Watson sued, and two months ago, according to documents filed in U.S. District Court in Denver, he reached a settlement with one defendant, a flavor developer. The terms were not disclosed.

A member of Watson's legal team, Kenneth B. McClain, a Missouri-based lawyer who's represented hundreds of workers in popcorn-lung cases, said he recently filed lawsuits on behalf of three other consumers.

The physician who made Watson's diagnosis, Dr. Cecile Rose, head of occupational and environmental medicine at Denver's National Jewish Health Center, is convinced that diacetyl poses a risk not just to popcorn workers, but also to consumers. She has relayed her concerns to four federal agencies, including the FDA.

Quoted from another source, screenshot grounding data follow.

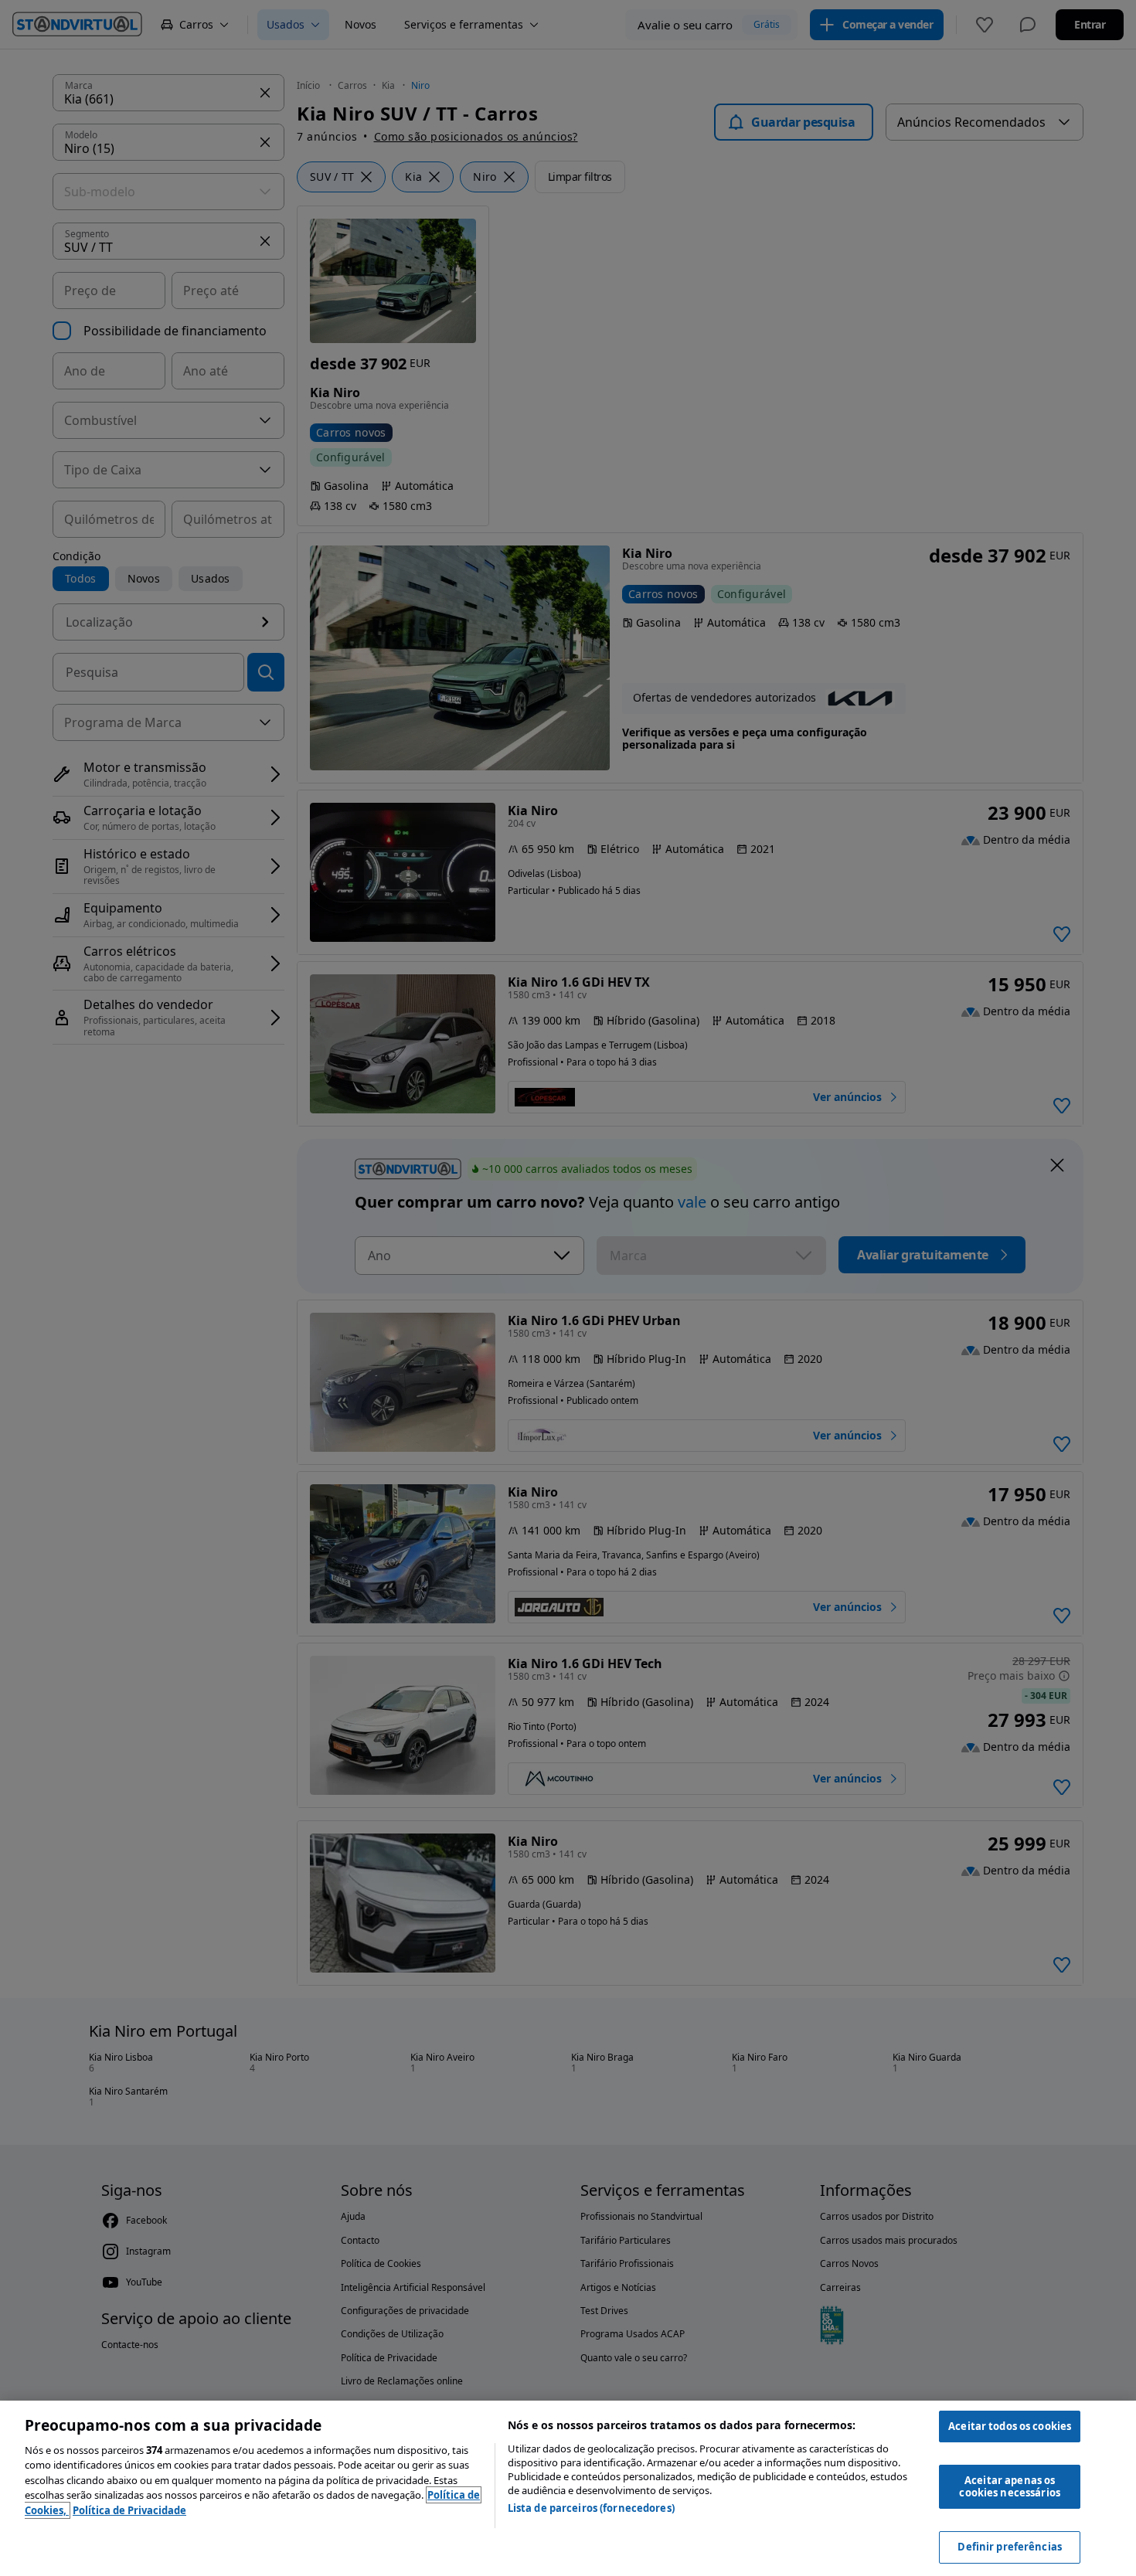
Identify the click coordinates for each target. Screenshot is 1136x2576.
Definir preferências (1009, 2547)
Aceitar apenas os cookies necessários (1009, 2486)
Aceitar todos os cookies (1009, 2426)
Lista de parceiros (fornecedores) (591, 2508)
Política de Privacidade (129, 2510)
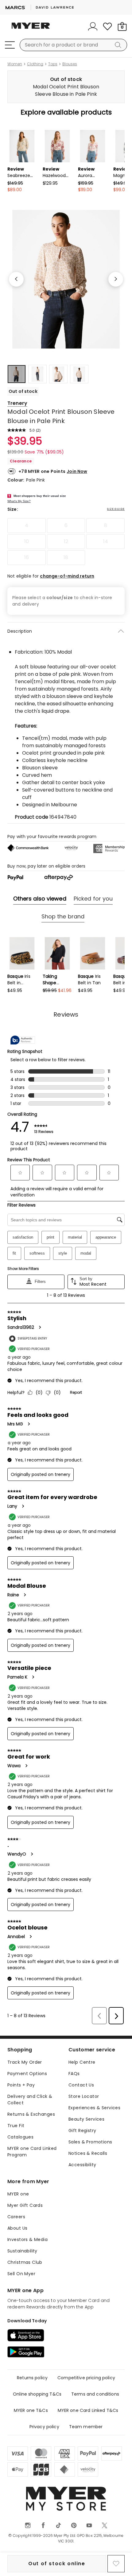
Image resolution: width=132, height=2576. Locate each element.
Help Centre (81, 2062)
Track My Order (24, 2062)
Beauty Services (86, 2119)
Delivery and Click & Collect (29, 2099)
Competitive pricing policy (86, 2378)
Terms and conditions (95, 2394)
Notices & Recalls (87, 2153)
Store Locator (83, 2096)
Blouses (69, 64)
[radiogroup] (66, 541)
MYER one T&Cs (31, 2410)
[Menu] (10, 45)
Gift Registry (82, 2130)
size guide (116, 509)
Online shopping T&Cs (37, 2394)
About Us (17, 2228)
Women (14, 64)
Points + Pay (21, 2085)
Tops (52, 64)
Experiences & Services (94, 2108)
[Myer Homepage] (30, 29)
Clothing (35, 64)
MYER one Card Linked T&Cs (88, 2410)
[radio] (26, 525)
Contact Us (81, 2085)
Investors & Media (27, 2239)
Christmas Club (24, 2262)
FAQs (74, 2073)
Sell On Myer (21, 2274)
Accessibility (82, 2165)
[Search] (119, 45)
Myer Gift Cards (25, 2205)
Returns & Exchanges (31, 2114)
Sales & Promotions (90, 2142)
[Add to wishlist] (116, 2563)
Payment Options (27, 2073)
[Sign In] (93, 26)
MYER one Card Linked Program (31, 2151)
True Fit (15, 2125)
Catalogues (20, 2137)
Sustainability (22, 2251)
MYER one (18, 2194)
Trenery (17, 403)
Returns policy (32, 2378)
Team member (86, 2427)
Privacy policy (44, 2427)
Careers (16, 2217)
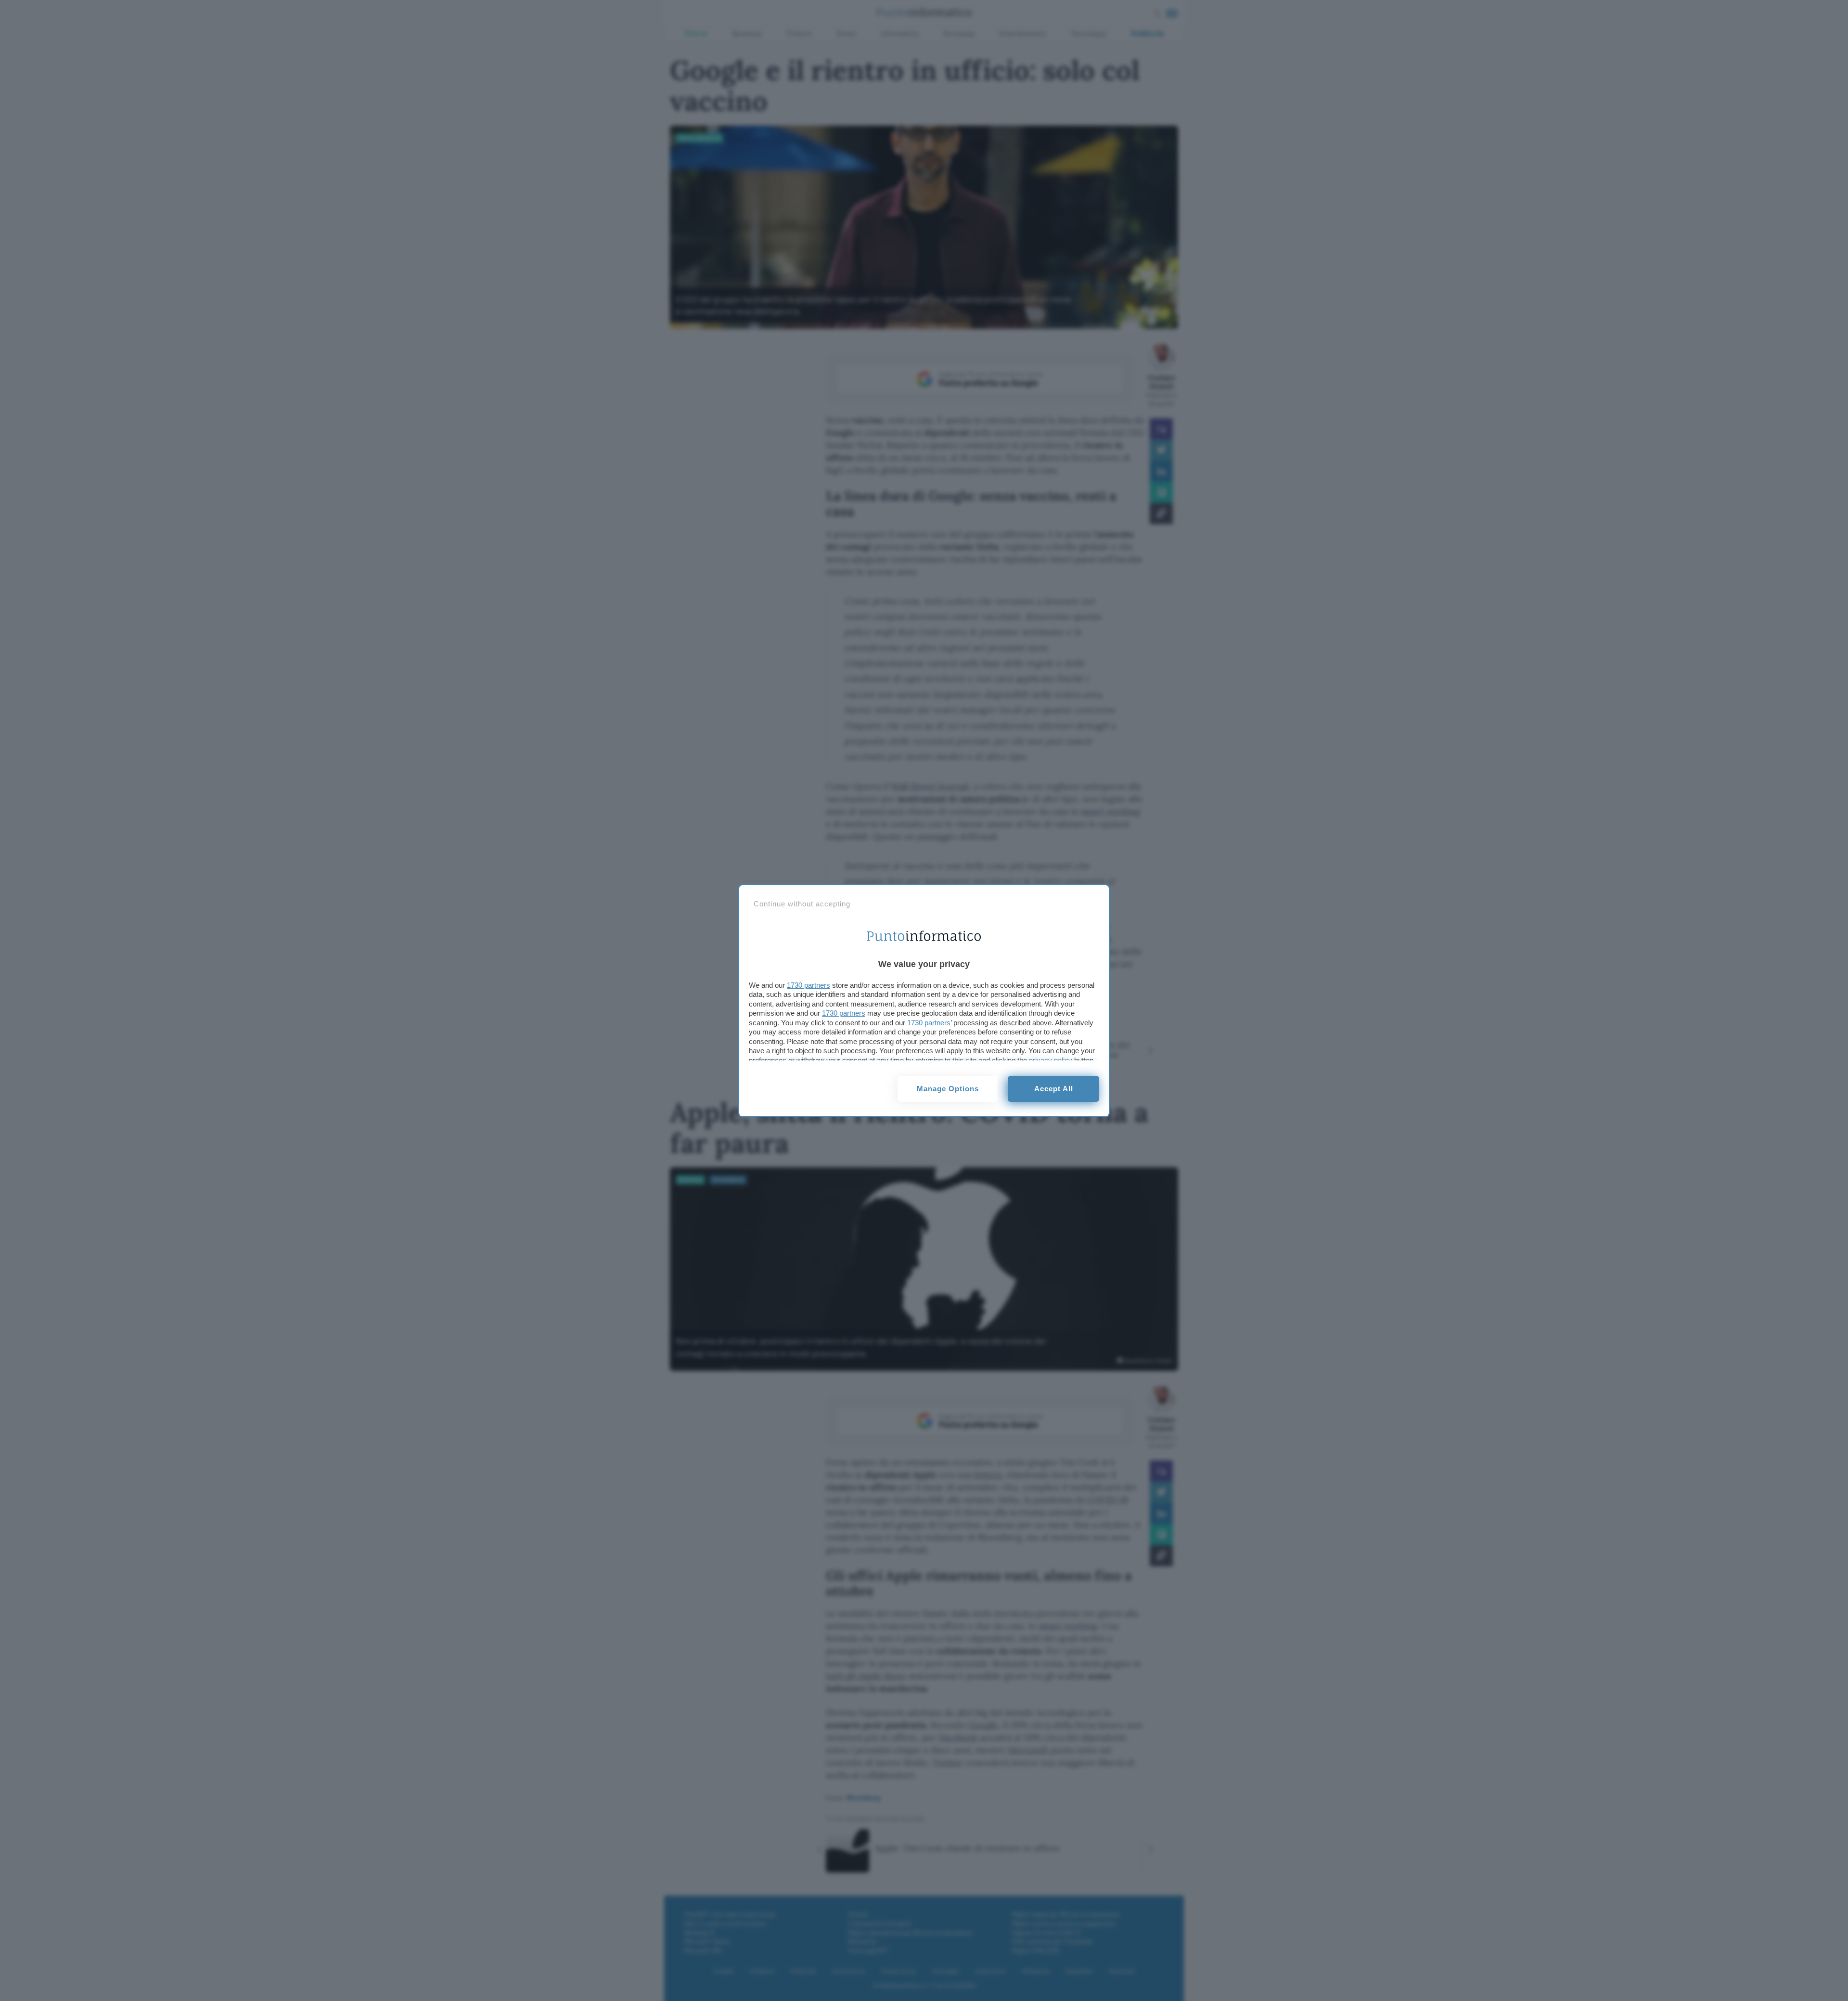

The FDA says the scientific team assigned to review diacetyl will consider Rose's conclusions. The agency hasn't indicated when it might issue its findings.

U.S. Sen. Sherrod Brown, D-Ohio, who recently urged the U.S. Department of Labor's Occupational Safety & Health Administration to assess the workplace risks associated with diacetyl, said he'll be keeping a close eye on the FDA, too. "We want to see the FDA either reassure us, without equivocation, or move forward on telling the public that this substance is questionable."